== Segment start ==

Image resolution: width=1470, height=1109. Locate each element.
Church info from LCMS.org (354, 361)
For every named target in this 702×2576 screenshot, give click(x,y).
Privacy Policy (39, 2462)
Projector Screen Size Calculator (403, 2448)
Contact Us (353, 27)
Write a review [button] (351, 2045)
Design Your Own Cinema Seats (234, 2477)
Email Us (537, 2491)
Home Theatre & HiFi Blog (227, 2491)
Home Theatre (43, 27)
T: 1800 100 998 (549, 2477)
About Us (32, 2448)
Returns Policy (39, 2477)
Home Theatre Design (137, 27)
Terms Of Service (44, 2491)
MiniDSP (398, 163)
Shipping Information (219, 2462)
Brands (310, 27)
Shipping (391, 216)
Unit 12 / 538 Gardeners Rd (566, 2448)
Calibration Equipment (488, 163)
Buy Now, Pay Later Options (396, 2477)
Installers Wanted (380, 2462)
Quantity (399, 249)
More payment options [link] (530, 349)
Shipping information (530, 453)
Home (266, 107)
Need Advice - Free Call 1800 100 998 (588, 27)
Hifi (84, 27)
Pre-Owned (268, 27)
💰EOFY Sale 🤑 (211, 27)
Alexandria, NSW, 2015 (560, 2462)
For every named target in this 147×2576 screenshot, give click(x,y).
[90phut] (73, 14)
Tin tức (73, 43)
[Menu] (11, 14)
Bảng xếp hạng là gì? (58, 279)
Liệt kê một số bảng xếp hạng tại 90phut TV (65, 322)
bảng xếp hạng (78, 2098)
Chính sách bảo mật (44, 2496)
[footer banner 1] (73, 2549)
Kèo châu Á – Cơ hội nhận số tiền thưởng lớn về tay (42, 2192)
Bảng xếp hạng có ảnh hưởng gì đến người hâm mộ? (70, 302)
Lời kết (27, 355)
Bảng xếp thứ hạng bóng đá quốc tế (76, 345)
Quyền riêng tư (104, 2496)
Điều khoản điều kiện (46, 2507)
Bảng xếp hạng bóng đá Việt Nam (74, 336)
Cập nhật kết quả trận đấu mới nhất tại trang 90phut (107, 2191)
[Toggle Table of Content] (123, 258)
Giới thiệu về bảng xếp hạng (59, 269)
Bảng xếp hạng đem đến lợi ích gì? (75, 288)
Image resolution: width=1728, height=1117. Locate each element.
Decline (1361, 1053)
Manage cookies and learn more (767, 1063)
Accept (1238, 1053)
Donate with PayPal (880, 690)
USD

== Segment end ==

TASK TO COMPLETE: Go through the data and copy each line exactly as it was written.

WRITTEN ANSWER:
Image resolution: width=1470, height=1109. Locate each element.
Church info from LCMS.org (354, 361)
For every named target in this 702×2576 screenshot, give click(x,y).
Privacy Policy (39, 2462)
Projector Screen Size Calculator (403, 2448)
Contact Us (353, 27)
Write a review [button] (351, 2045)
Design Your Own Cinema Seats (234, 2477)
Email Us (537, 2491)
Home Theatre & HiFi Blog (227, 2491)
Home Theatre (43, 27)
T: 1800 100 998 (549, 2477)
About Us (32, 2448)
Returns Policy (39, 2477)
Home Theatre Design (137, 27)
Terms Of Service (44, 2491)
MiniDSP (398, 163)
Shipping Information (219, 2462)
Brands (310, 27)
Shipping (391, 216)
Unit 12 / 538 Gardeners Rd (566, 2448)
Calibration Equipment (488, 163)
Buy Now, Pay Later Options (396, 2477)
Installers Wanted (380, 2462)
Quantity (399, 249)
More payment options [link] (530, 349)
Shipping information (530, 453)
Home (266, 107)
Need Advice - Free Call 1800 100 998 (588, 27)
Hifi (84, 27)
Pre-Owned (268, 27)
💰EOFY Sale 🤑 (211, 27)
Alexandria, NSW, 2015 (560, 2462)
For every named target in this 147×2576 screenshot, give click(x,y).
[90phut] (73, 14)
Tin tức (73, 43)
[Menu] (11, 14)
Bảng xếp hạng là gì? (58, 279)
Liệt kê một số bảng xếp hạng tại 90phut TV (65, 322)
bảng xếp hạng (78, 2098)
Chính sách bảo mật (44, 2496)
[footer banner 1] (73, 2549)
Kèo châu Á – Cơ hội nhận số tiền thưởng lớn về tay (42, 2192)
Bảng xếp hạng có ảnh hưởng gì đến người hâm mộ? (70, 302)
Lời kết (27, 355)
Bảng xếp thứ hạng bóng đá quốc tế (76, 345)
Quyền riêng tư (104, 2496)
Điều khoản điều kiện (46, 2507)
Bảng xếp hạng bóng đá Việt Nam (74, 336)
Cập nhật kết quả trận đấu mới nhất tại trang 90phut (107, 2191)
[Toggle Table of Content] (123, 258)
Giới thiệu về bảng xếp hạng (59, 269)
Bảng xếp hạng đem đến lợi ích gì? (75, 288)
Image resolution: width=1728, height=1117. Locate each element.
Decline (1361, 1053)
Manage cookies and learn more (767, 1063)
Accept (1238, 1053)
Donate with PayPal (880, 690)
USD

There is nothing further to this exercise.